Of course, before building your project, it is a good idea to save it. If you click on Save or use the Ctrl+S key combination, Unity will ask you to save your scene. A scene is a collection of objects laid out in a 3D world. In our case, this is the collection containing the light source, the camera, and our sphere. Just give your scene a name, I used main and placed that in the subfolder Scenes under Assets (which is the default).

When you have saved your project, we can start to build the code. However, before we do that, we have to tell Unity that we are working on a Windows Holographic application. To do that, do the following:

  1. Go the File | Build Settings or press Ctrl + Shift + B.
  2. In the dialog you see now, press the Add open scenes button. This makes sure that our current scene is part of the package.
  3. In the platform selection box, we can choose for which platform we would like to build our app. As you can see, there is quite a large choice of platforms, but we will choose Windows Store and then click on the Switch Platform button. You can tell we now have this platform as the default by the appearance of the Unity logo behind the Windows Store option.
  4. On the right-hand side, we can set specific Windows Store options.
  5. SDK: Windows 10.
  6. UWP Build Type: D3D (meaning DirectX 3D).
  7. Build and Run does not matter here; we can leave that.
  8. Check Unity C# Projects.
  9. Check Development Build.
Unity Build Settings for HoloLens
  1. Now, before we press Build, we need to do one more thing--click on the Player Settings... button. This is where you set the properties for the Unity Player, thus the application that loads the scenes and performs the animations, interactions, and so on. We, however, do not use the Unity Player but use our own. Still, we need to set one very important property:
  2. Click on Player Settings, and see that the Inspector changes.
  3. Click on Other Settings.
  4. Check Virtual Reality Supported and verify that the Virtual Reality SDK contains Windows Holographic. This makes sure that we have two cameras when we run the app.
  5. Now, we can press Build. Unity will ask us for a place to put the C# and Visual Studio files. I usually create a folder in the current folder with the name App. Press Select Folder and Unity will build the code for us.

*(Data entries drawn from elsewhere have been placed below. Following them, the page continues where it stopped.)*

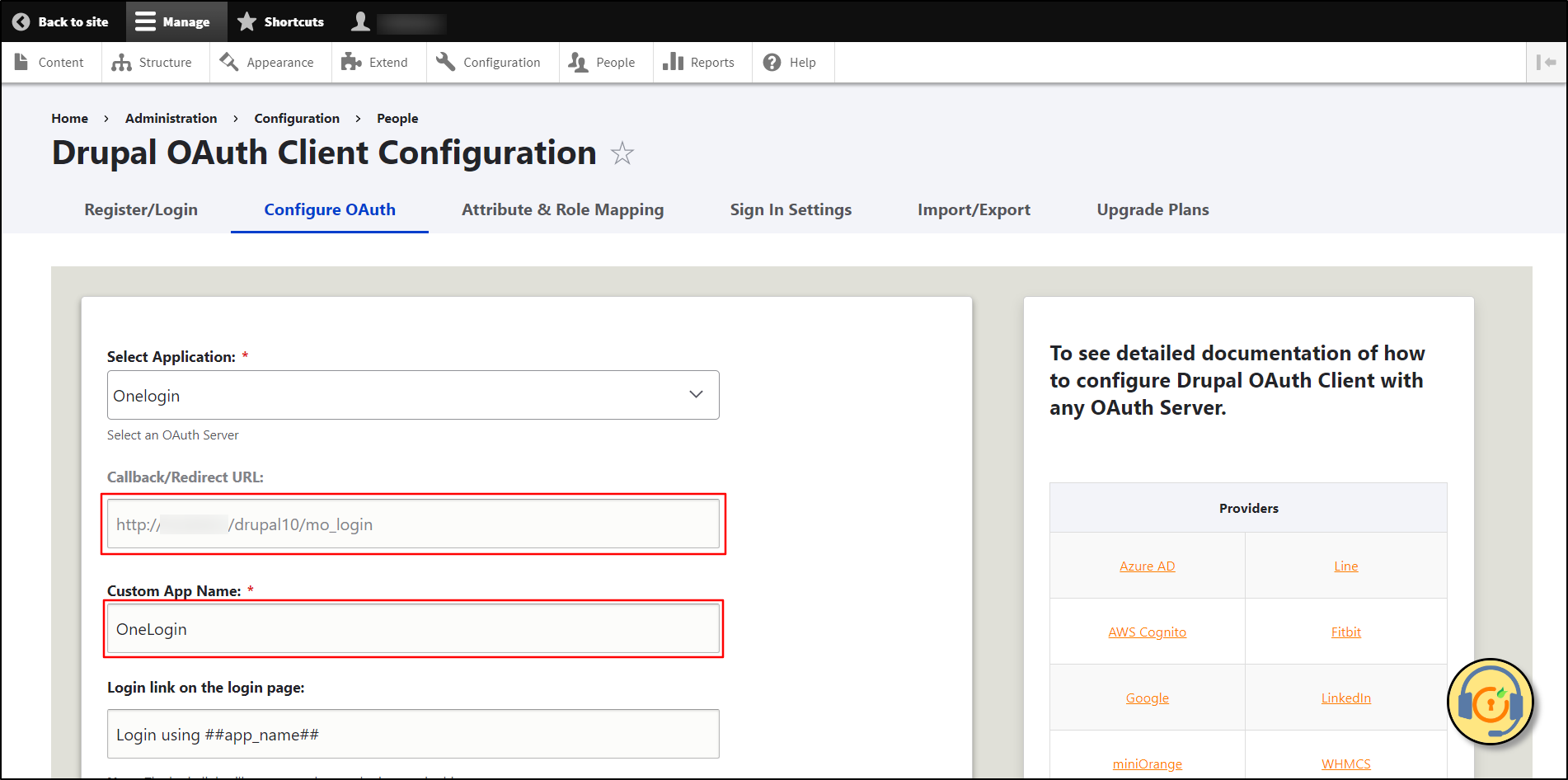This screenshot has height=780, width=1568.
Task: Switch to the Sign In Settings tab
Action: (791, 209)
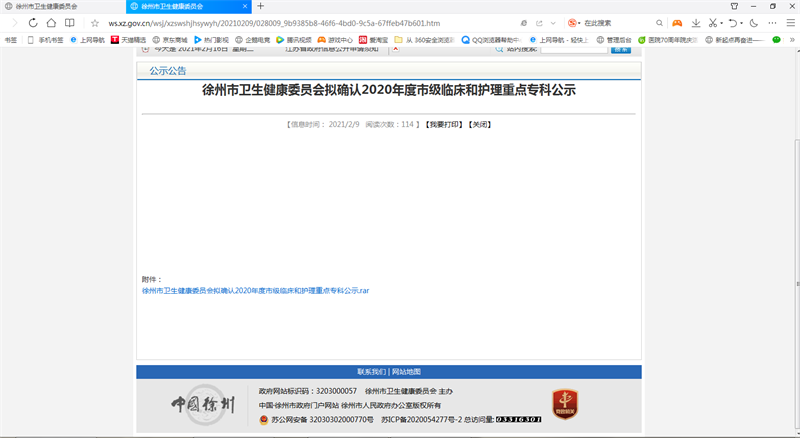Click the scissors screenshot tool icon
This screenshot has width=800, height=438.
click(712, 22)
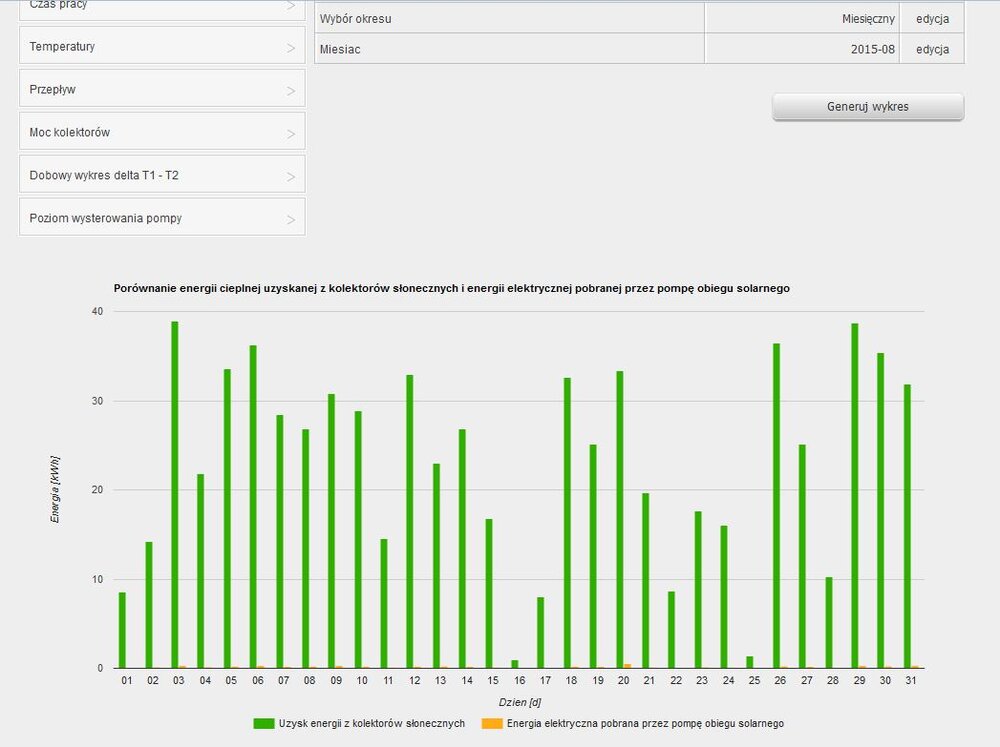
Task: Click the arrow on the Czas pracy row
Action: [x=291, y=6]
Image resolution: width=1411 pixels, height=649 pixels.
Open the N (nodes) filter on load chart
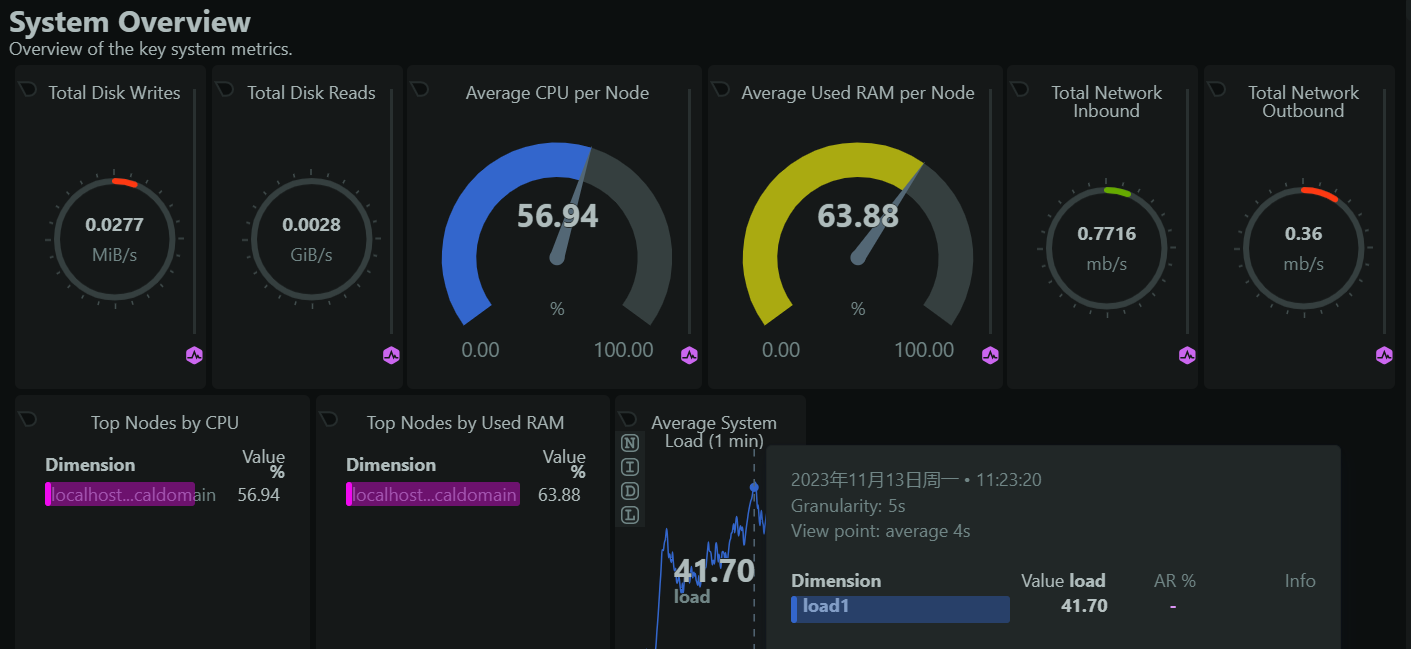click(x=630, y=443)
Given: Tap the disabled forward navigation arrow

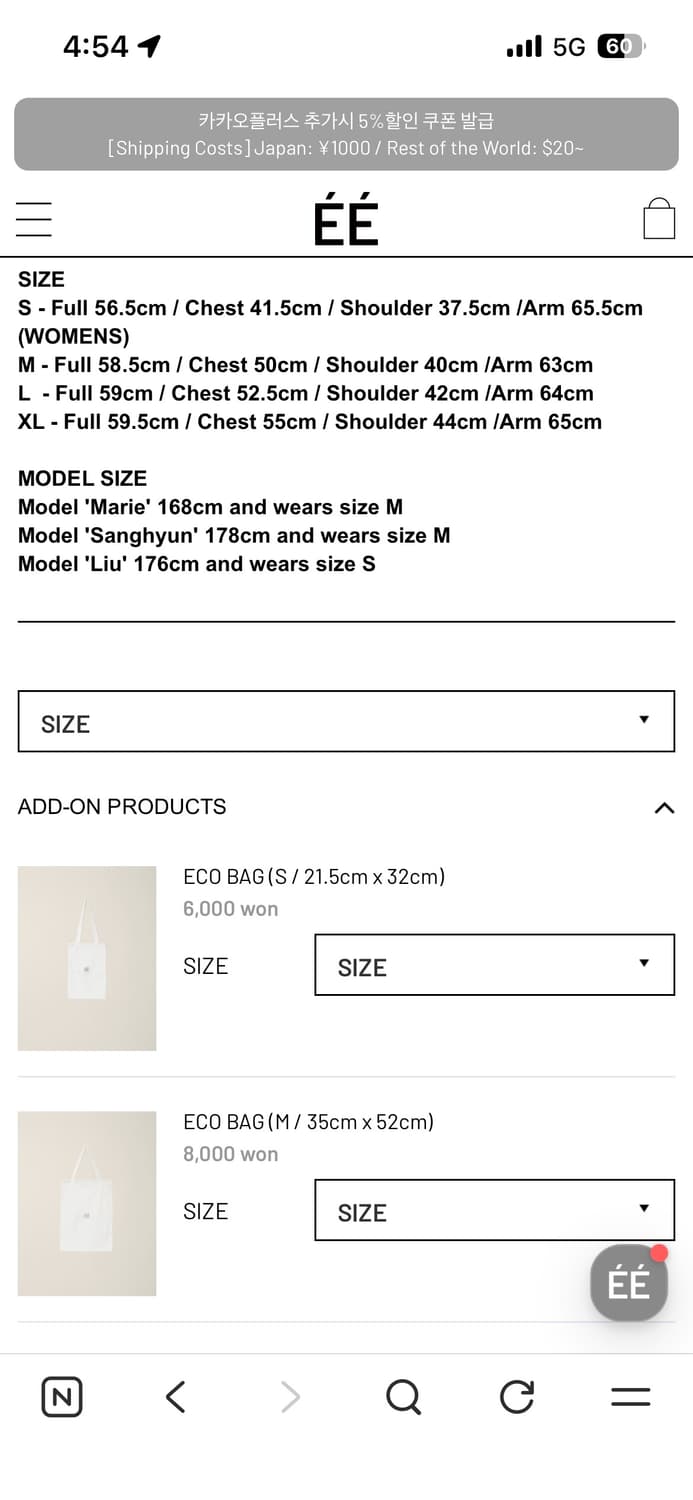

The first time you do this, you will notice this takes some time. It has to generate quite a lot of files, and it needs to package up all our assets. The next time only the changes need to be processed, so it will be much quicker.

When the building is done, Unity will open an Explorer window where our project is. You will see the newly created App folder. If you open that, you will find the .sln file, in my case HelloHoloOnUnity.sln. This is a Visual Studio solution file we can open in Visual Studio. Let's do this!